De la ciencia hacia Dios
Nos rodea la belleza, en la macronaturaleza y en la micronaturaleza, en el conocimiento de astros situados a miles de años luz, y en la descripción de micropartículas como los componentes del ADN, los neutrinos y los fotones.
por José F. Vaquero
En estos días estamos celebrando en Madrid la X semana anual de la ciencia, unos pocos días al año en los que recordamos el trabajo callado y sacrificado de muchos científicos e investigadores. Pero, ¿qué tiene que ver esto con la religión o el crecimiento integral del ser humano que se difunden desde estas líneas? Mucho más de lo que pensamos. Ciencia y religión no son eternos o acérrimos enemigos, ni corrientes de pensamiento irreconciliables entre sí; se trata de las dos alas para volar hacia la plenitud y la verdad, la plenitud de lo humano y lo divino.
Esta semana surge con el objetivo de fomentar la participación ciudadana en cuestiones relacionadas con la ciencia y la tecnología, conocer cómo estamos creciendo en ese campo. Pretende difundir el trabajo, muchas veces callado y olvidado, de la investigación y el estudio del mundo que nos rodea. Nuestro alrededor está lleno de maravillas, grandes creaciones en el mundo de la técnica, la investigación astronómica, el progreso de la medicina y las ciencias de la salud, el descubrimiento de las bellezas ocultas en la naturaleza física. Nos rodea la belleza, en la macronaturaleza y en la micronaturaleza, en el conocimiento de astros situados a miles de años luz o las profundidades del océano, y en la descripción de micropartículas como los componentes del ADN, los neutrinos y los fotones, mucho más pequeños que los protones, neutrones y electrones.
Nos circunda la belleza de la gran naturaleza, que fácilmente contemplamos admirados, y de nuestra pequeña naturaleza, la naturaleza humana, con su filigrana de células, tejidos, transmisores neuronales y configuraciones genéticas individuales e irrepetibles, filigrana de la que nos acordamos casi únicamente cuando falla y tenemos que visitar al médico. De esta admiración, históricamente, surgió la ciencia, como un conocimiento riguroso en base a la observación, y buscando sus causas ciertas. Pero al contemplar el ser humano, hombre y mujer, esa búsqueda no llega a un conocimiento pleno; falta algo, quedan demasiadas preguntas abiertas. Ha avanzado mucho la ciencia, también la ciencia humana, pero seguimos sin encontrar las causas últimas a muchos interrogantes, causas a realidades materiales, y sobre todo causas a realidades que sobrepasan el ámbito físico, palpable, sensible.

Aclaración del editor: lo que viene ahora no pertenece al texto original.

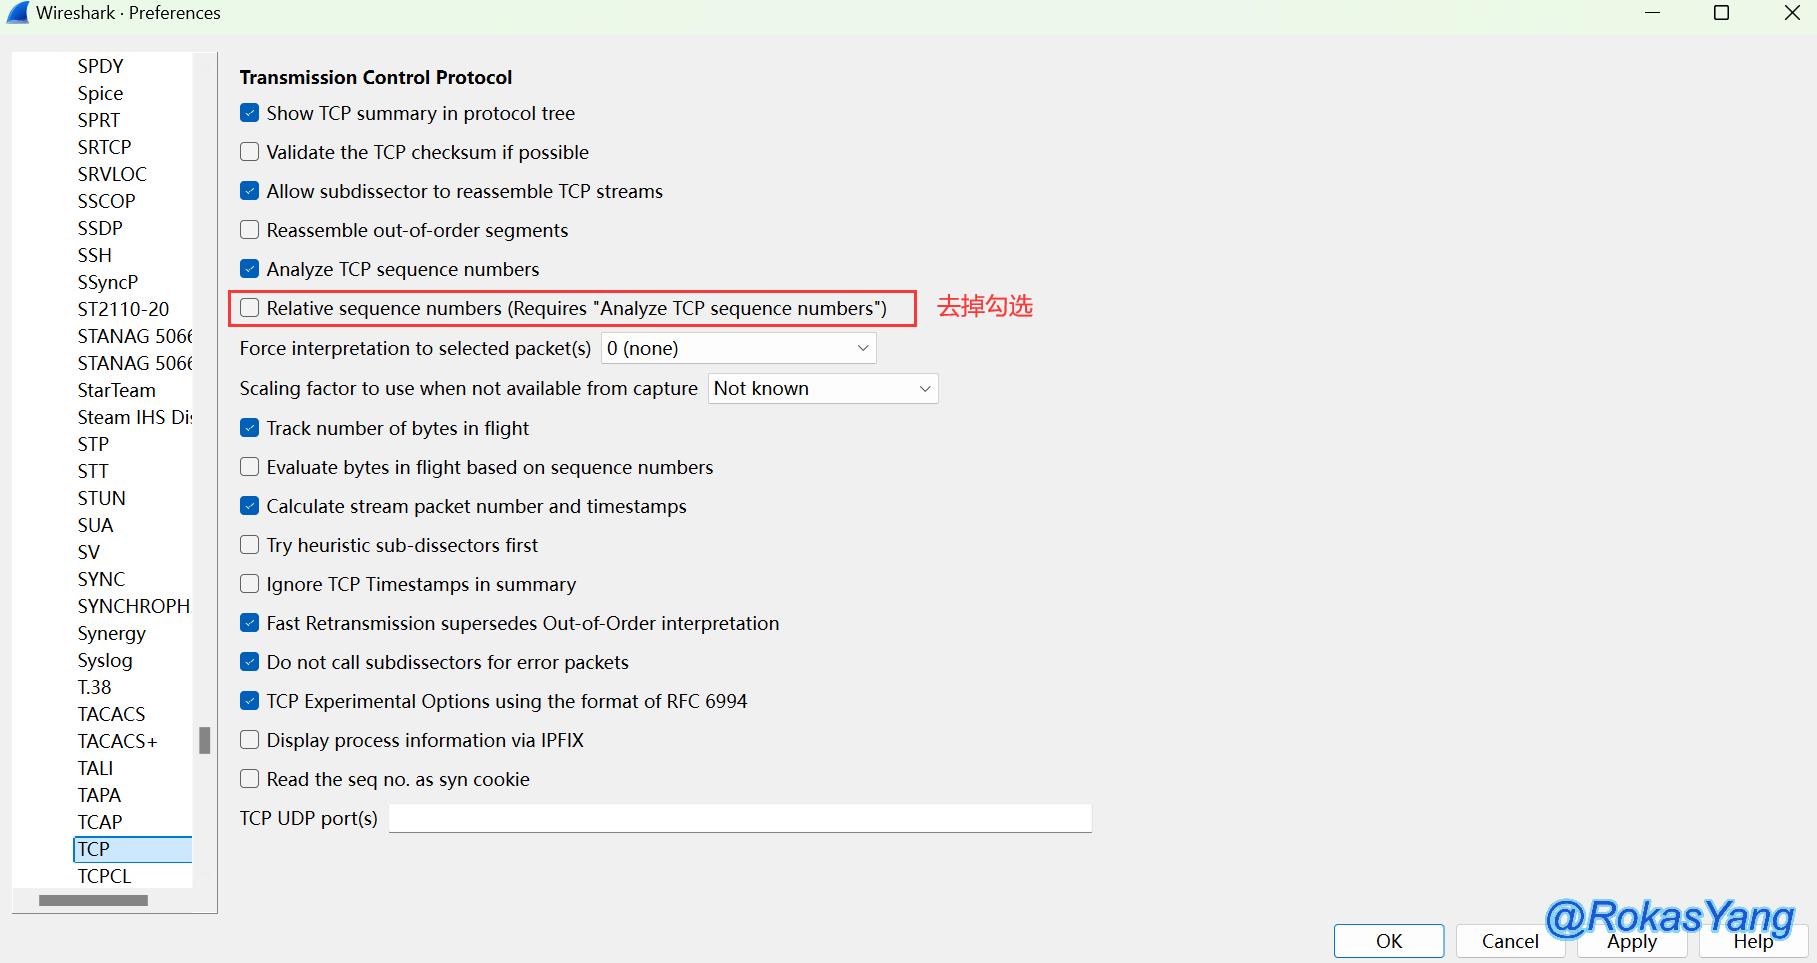
Task: Click Apply to save the preferences
Action: click(x=1631, y=942)
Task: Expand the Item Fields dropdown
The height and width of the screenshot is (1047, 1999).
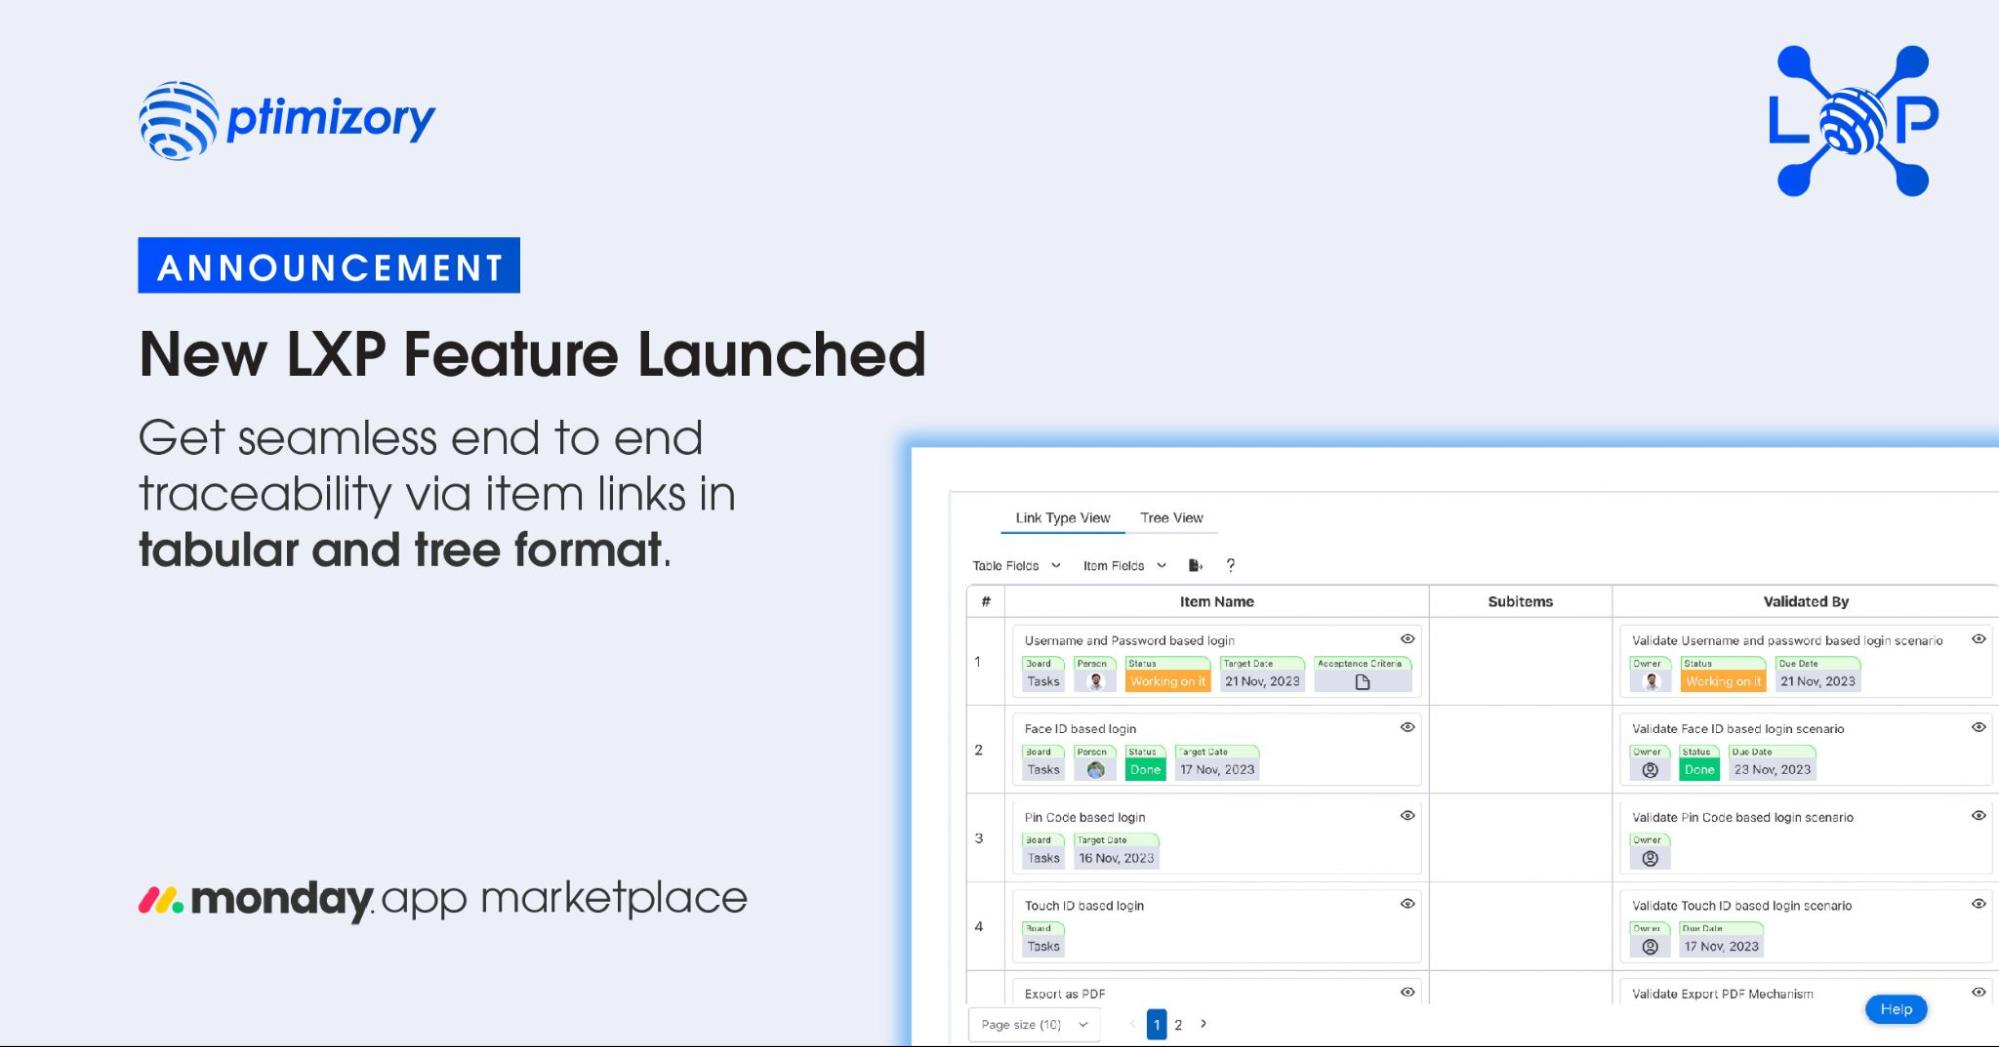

Precisamente ahí se encuadra el “camino humano hacia Dios”. ¿Por qué nos golpea el corazón conocer el sufrimiento de un niño inocente? ¿Por qué nos da pena ver a seres humanos padeciendo hambre, sed, frío? ¿Por qué siempre queremos más, buscamos más, y parece que nada nos satisface? ¿Por qué, en definitiva, queremos ser amados y sentimos a la vez la necesidad de amar? Ante estas preguntas la ciencia se queda pequeña, no puede responder. Sólo puede decir, con el bolígrafo de la honestidad, tan alto no llego.
El amor no se ve a través de un microscopio ni puede ser analizado científicamente como la reacción química que se produce en las centrales nucleares. Ni siquiera se puede explicar como acciones y reacciones de ciertas partes del cerebro ante determinados estímulos. En el amor hay un componente que sobrepasa toda explicación científica: la libertad que lo provoca, lo mantiene, lo despierta, y le empuja incluso hasta la entrega total de la propia vida por la persona amada.
Además de este camino humano hacia Dios hay un camino divino, que viene a satisfacer esta necesidad de amar y ser amado. San Agustín, ese buscador de la verdad penetrando en su corazón, se encontró que Alguien ya estaba recorriendo ese camino: Dios le buscaba, a través de su sed de amor. Y Dios estaba dentro de él mismo en su corazón. Ahí encontró su peso, la satisfacción de su búsqueda, el destino al que le empujaba el estudio de la ciencia, la ciencia humana y la ciencia del hombre. Y ahí el hombre de hoy podrá encontrar su razón de ser, en medio de un progreso científico que termina de satisfacer su corazón.